II. RÉINSÉRER LE CHANGEMENT CLIMATIQUE DANS LES MÉCANISMES DE L'ÉCONOMIE MONDIALE

Les principaux ressorts de l'économie mondiale (concurrence sur les prix, allocation de facteurs de production indépendamment du coût des émissions de gaz à effet de serre dans leur transport, flux tendus, préférences pour les résultats financiers de court terme) concourent à amplifier le changement climatique .

La réponse proposée par le mécanisme mis en place par le protocole de Kyoto (action volontariste des États de réduction des émissions de CO 2 , constitution collatérale de marchés des émissions de CO 2 ) est appropriée en ce qu'elle vise à réinsérer dans le calcul économique mondial la déséconomie externe menaçante du réchauffement climatique.

Mais l'on sait que les obligations de Kyoto - au demeurant timides au regard de l'accélération des émissions mondiales - ne concernent que la moitié des émissions.

Et on peut concevoir des doutes sérieux concernant la réussite du cycle de Kyoto :

• quant au comportement très préoccupant des Etats-Unis vis-à-vis de la renégociation - et de la ratification - d'un cycle Kyoto II,

• et quant au statut des pays dits émergents , et notamment la Chine et l'Inde, dont les caractéristiques économiques (très forte expansion, architecture énergétique reposant sur le charbon 49 ( * ) ) qui n'ont actuellement aucune obligation et n'auront, au mieux, que de faibles obligations à l'issue du cycle Kyoto II . On doit, d'ailleurs, relever qu'une erreur stratégique a été commise en écartant ces pays à forte croissance des obligations figurant au premier protocole.
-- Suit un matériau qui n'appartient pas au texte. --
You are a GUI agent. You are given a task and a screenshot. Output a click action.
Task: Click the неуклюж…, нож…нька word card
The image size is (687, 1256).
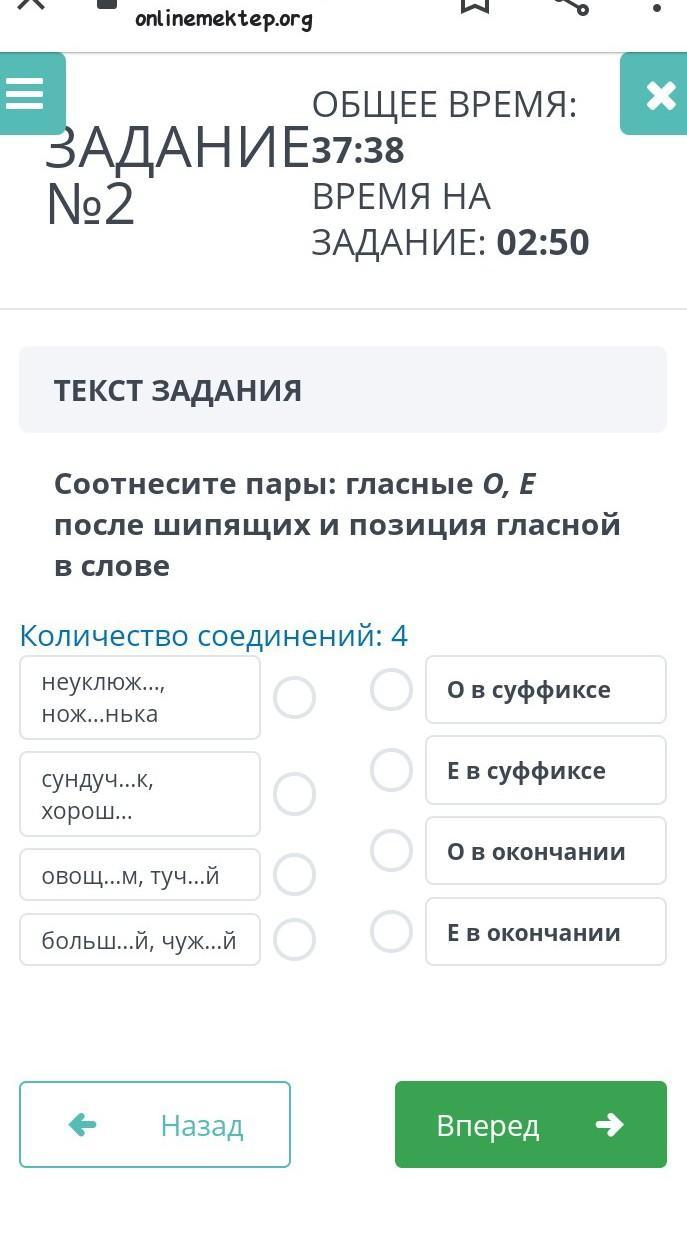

Car le déploiement gigantesque d'équipements auquel donne lieu, par exemple, la croissance chinoise, aurait pu être l'occasion d'une réorientation de la croissance de cette économie vers un développement plus durable.

La perspective d'une seule insuffisance de résultat du cycle de Kyoto conduit à insister sur le fait qu'il ne sera plus possible d'admettre des distorsions de concurrence qui deviendront de plus en plus insupportables entre les pays qui luttent contre l'effet de serre et ceux qui aggravent le changement climatique.

Il est donc indispensable d'activer l'extension du protocole de Kyoto par un mécanisme incitateur.

Les pays ayant des obligations de diminution des émissions au terme du protocole de Kyoto I pourraient édicter une taxe carbone compatible avec les règles de l'OMC . Celle-ci serait applicable au plan national et aux produits importés sur la base de certificats énergétiques correspondant aux technologies de fabrication les plus économes en gaz à effet de serre. Cette taxe serait remboursée, comme la TVA, à l'exportation.

Mais, pour être conforme aux règles de l'OMC, cette taxe ne concernerait pas les émissions imputables à la production d'énergie qui est la plus importante source d'émission de CO 2 . Elle serait donc limitée .

Le problème de la mutation des règles qui gouvernent le commerce international se posera donc rapidement.

On ne pourra plus longtemps accepter qu'un des mécanismes directeurs de l'économie mondiale fonctionne sur des schémas conceptuels hérités du 19e siècle alors que le changement climatique et la raréfaction des carburants fossiles changent fondamentalement la donne économique mondiale.

C'est là un nouveau chantier qui doit être ouvert au sein de l'OMC, à l'initiative de la France, avec le soutien actif de l'Europe.

* 49 Rappelons que la Chine tire plus des deux tiers de son énergie du charbon et qu'elle envisage, en 2020, d'en tirer encore près de 60 %.